If you have been working as a software developer, you are probably aware that following Uncle Bob’s advises regarding number of arguments a function should take is difficult and requires some experience.

Clean Code states among others that:

The ideal number of arguments for a function is
zero (niladic). Next comes one (monadic), followed
closely by two (dyadic). Three arguments (triadic)
should be avoided where possible. More than three
(polyadic) requires very special justification—and
then shouldn’t be used anyway.

Clean Code

I like this quote because it provides rules that are easy to understand, but I believe the whole chapter slightly misses the point.

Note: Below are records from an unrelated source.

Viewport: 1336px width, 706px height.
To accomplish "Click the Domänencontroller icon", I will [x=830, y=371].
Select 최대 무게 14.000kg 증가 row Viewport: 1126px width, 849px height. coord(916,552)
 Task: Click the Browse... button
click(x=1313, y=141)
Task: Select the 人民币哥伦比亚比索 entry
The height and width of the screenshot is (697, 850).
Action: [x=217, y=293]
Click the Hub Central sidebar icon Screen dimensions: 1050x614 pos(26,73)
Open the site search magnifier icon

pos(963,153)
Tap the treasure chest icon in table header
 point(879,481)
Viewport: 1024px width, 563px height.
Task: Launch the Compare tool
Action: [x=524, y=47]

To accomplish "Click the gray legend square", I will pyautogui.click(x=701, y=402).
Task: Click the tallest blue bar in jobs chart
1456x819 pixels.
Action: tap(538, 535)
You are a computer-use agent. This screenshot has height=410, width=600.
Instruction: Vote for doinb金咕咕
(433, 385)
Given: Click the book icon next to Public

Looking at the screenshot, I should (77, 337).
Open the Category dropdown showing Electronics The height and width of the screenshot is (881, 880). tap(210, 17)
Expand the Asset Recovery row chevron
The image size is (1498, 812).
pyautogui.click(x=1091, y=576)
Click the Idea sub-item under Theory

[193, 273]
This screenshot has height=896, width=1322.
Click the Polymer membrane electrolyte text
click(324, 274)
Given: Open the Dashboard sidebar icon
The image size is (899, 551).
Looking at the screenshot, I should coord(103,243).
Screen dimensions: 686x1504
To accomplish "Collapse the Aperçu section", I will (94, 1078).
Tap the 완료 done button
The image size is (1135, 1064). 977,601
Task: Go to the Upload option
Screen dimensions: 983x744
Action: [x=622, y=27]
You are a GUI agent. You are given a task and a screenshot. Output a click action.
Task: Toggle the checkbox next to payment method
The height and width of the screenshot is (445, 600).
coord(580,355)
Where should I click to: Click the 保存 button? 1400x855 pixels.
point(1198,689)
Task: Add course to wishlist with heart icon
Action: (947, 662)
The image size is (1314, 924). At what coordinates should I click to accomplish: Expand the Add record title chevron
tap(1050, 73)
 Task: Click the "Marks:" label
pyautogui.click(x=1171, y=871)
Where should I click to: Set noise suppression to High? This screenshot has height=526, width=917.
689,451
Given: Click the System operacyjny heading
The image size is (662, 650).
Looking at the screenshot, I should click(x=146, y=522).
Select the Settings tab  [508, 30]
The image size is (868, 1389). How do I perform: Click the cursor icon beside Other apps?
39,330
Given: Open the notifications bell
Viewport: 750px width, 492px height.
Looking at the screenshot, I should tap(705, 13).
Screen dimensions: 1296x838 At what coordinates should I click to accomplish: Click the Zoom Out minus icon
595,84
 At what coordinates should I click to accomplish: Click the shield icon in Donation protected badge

Forget about number of arguments, keep single level of abstraction

Most functions with plenty of arguments suffer from many levels of abstraction within a single function.

public class GamesFactory
{
    public Game GameFrom(
        IStadium stadium, 
        ITeam homeTeam, 
        DateTime dateTime, 
        IReferee referee,
        ITeam awayTeam,
        int audienceCount
    )
    {

    }
}

Clearly there are too many arguments in this function – among high-level objects there’s some low-level data as well and it exposes a couple of problems:

  • Point in time is a low-level idea in this context, what if a game will be postponed and we’d like to have previous and current version?
  • The only representation of audience is a sheer number of fans participating – this is primitive obsession and will require refactoring this high-level code because of low-level problems – what about count of VIPs for example?
  • Although the code is designed to handle interaction of very meaningful objects, there are also details the developer has to care about when visiting this code.

A solution to this is keeping a single level of abstraction within a single function. You should not put a high-level objects into a sorting algorithm and, like in this case, you should not put low-level data into a very general function.

What can I do about it?

Merge. Merge until you have a single level of abstraction that not only suites the responsibility of the function but also is easy to reason about.

public class GamesFactory
{
    public Game GameFrom(
        ICircumstances circumstances, //stadium+time+audience 
        ITeam homeTeam, 
        ITeam awayTeam, 
        IReferee referee
    )
    {

    }
}

In order to have a football game, we need a place, two teams and a referee. The code corresponds with the reality and there’s reason to further reduce number of arguments.

The conclusion is that if you want a reasonable number of arguments in function, you should focus on single level of abstraction.